The concept that is focused on in document databases is the documents. The documents that are stored and received from the data base stores can be in BSON, XML, JSON, etc. the documents are usually similar to each other and are in a hierarchical tree data structure that are self-describing and consist of scalar values, maps, and collections.
Column family stores:
These are the databases that store data in what is called column families. They have rows and a number of columns that are associated with a row key. This is a bunch of data that is related and can be accessed together
With the graph database comes the storage of nodes or entities and the relationship between these nodes.
Why Choose NoSQL?
The advantages of NoSQL include:
- High scalability
- Distributed Computing
- Lower cost
- Schema flexibility
- Un/semi-structured data
- No complex relationships
The Trouble it May Face
Not everything is sunshine and rainbows in the land of NoSQL. The database does have one critical vulnerability – one that can restrict, or even worse, reverse the exponential growth of NoSQL.

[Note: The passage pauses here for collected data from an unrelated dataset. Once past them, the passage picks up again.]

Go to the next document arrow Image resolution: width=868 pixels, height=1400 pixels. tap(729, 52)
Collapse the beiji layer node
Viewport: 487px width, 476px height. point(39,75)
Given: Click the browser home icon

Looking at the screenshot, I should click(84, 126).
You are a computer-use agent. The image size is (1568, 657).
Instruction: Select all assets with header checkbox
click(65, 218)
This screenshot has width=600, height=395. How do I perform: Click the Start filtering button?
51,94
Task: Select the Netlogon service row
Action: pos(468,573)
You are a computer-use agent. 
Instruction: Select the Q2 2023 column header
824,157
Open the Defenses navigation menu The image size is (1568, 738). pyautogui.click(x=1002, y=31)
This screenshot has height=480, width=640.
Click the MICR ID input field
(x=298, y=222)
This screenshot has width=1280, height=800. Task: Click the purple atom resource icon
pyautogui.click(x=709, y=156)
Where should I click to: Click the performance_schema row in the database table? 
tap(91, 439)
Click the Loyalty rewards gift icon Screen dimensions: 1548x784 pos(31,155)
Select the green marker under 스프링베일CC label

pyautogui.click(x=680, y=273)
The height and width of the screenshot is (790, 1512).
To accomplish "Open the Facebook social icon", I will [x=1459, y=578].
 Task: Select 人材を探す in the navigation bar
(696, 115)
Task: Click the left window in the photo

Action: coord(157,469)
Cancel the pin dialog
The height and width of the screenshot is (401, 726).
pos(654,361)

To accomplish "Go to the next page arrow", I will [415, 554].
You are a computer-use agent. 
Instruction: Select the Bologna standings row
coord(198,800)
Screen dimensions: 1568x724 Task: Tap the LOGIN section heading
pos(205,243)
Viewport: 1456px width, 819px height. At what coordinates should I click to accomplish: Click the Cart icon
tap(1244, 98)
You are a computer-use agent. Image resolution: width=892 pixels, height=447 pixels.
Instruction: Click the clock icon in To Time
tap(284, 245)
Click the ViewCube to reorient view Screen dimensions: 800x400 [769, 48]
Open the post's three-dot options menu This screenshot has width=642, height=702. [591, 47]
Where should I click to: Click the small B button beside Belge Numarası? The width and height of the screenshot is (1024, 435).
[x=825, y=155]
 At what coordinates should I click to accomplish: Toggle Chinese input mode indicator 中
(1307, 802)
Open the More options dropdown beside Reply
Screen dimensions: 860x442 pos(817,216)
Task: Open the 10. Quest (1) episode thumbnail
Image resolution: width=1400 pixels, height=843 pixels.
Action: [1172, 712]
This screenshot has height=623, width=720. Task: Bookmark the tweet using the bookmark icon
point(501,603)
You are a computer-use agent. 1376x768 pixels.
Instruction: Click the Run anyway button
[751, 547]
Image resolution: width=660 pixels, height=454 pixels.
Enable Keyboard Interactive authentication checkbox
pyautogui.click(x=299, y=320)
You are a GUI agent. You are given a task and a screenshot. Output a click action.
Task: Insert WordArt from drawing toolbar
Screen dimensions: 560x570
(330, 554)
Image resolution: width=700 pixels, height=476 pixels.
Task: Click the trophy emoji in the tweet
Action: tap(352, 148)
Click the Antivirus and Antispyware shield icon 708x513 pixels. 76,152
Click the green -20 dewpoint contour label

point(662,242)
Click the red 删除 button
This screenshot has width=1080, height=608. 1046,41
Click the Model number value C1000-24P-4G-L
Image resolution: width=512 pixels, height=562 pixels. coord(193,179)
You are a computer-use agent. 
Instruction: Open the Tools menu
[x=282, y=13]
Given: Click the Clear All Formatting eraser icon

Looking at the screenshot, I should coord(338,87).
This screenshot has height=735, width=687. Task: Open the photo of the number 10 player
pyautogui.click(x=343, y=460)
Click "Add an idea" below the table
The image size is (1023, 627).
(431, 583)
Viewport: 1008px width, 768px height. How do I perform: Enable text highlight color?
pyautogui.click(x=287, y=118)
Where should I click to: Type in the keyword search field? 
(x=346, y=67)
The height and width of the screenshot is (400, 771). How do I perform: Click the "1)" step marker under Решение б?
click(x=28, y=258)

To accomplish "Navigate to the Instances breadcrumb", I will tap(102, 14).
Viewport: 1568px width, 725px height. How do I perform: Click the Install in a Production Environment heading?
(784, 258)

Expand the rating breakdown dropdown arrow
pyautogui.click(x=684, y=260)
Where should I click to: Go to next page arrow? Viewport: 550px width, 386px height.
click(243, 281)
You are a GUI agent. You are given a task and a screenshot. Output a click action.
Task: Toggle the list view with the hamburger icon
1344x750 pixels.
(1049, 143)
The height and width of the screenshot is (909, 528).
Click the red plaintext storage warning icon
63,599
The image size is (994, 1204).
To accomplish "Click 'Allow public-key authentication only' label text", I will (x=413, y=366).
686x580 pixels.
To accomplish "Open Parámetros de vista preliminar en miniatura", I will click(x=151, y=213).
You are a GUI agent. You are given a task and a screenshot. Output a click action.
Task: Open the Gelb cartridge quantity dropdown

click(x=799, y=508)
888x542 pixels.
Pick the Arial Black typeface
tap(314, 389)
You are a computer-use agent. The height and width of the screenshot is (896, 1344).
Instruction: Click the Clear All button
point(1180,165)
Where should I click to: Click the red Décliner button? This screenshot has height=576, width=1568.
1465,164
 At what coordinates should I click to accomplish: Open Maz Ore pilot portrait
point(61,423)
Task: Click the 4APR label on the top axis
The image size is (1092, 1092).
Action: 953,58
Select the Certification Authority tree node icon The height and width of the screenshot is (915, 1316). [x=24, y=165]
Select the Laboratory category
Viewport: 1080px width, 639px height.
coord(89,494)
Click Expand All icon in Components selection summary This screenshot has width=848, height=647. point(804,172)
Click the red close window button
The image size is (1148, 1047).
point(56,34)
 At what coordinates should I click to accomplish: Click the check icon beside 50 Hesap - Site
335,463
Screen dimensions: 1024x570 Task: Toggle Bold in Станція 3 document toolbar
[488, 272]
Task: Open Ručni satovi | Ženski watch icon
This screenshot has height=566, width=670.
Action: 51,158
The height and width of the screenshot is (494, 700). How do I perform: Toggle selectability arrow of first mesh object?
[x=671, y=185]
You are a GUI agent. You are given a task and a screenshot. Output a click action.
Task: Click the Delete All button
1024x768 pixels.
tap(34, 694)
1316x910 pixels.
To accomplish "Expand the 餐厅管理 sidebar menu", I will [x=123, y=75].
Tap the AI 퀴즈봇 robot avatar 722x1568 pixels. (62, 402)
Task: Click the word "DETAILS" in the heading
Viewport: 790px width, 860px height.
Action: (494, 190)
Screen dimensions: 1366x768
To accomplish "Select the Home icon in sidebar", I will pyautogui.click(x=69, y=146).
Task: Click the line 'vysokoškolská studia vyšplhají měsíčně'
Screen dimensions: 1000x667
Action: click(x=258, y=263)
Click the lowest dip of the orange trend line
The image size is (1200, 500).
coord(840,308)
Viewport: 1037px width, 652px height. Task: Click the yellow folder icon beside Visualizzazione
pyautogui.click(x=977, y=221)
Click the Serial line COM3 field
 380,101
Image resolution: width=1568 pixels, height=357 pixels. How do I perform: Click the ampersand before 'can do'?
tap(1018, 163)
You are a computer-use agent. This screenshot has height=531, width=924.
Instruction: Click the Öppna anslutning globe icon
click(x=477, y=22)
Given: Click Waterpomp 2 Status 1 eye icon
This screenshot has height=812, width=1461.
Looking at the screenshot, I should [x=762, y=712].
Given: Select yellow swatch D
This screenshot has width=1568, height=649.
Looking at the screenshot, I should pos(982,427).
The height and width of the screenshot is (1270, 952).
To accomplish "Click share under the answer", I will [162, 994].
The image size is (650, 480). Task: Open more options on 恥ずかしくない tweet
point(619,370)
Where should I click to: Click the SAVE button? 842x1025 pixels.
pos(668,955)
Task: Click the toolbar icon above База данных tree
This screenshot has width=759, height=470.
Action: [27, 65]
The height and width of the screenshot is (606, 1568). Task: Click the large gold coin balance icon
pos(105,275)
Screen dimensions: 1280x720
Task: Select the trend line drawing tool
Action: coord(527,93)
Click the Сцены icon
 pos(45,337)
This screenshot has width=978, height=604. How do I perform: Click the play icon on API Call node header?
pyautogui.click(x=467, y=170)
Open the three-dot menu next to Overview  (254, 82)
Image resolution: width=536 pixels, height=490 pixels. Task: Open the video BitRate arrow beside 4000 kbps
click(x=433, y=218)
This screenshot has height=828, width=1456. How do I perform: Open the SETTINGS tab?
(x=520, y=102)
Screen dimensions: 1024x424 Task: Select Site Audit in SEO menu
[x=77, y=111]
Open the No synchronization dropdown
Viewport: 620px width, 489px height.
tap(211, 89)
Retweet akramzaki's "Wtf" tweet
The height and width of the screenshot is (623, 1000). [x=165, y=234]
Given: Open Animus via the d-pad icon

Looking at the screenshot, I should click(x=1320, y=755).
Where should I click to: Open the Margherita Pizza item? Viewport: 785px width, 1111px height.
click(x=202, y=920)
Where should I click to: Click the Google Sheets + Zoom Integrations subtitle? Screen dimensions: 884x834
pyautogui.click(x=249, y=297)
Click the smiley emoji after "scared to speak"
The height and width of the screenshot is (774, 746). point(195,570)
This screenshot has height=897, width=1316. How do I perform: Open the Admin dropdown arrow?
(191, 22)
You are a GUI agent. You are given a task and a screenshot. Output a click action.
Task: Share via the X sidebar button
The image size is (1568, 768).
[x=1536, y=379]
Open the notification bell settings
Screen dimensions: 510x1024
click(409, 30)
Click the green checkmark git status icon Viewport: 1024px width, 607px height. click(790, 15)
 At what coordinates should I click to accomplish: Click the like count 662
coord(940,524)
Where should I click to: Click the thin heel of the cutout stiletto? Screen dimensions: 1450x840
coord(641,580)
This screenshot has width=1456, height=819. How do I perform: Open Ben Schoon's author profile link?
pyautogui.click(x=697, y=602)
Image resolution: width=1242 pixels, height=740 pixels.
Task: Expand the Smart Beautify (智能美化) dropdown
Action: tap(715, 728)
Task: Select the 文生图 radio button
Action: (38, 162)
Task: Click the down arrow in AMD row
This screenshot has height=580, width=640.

It is simple: the NoSQL databases analytical tooling is almost nonexistent. A lot of data is packed into these databases, but the legacy analytics tooling hat is based on the relational technology cannot make any sense of it, because it is tabular and uniform data.
So what originally happens is that the companies will transform, extract, flatten, and normalize the NoSQL data into the RDBMS, under which they can slice and dice the data in order to build their reports.
Taking this into consideration, if the RDBMS vendors can find a way to get their act together, and move a little closer to the NoSQL databases, and at the same time preserve their compatibility with legacy analytic tool chains, they may be able to slow down or even reverse this tide of adoption.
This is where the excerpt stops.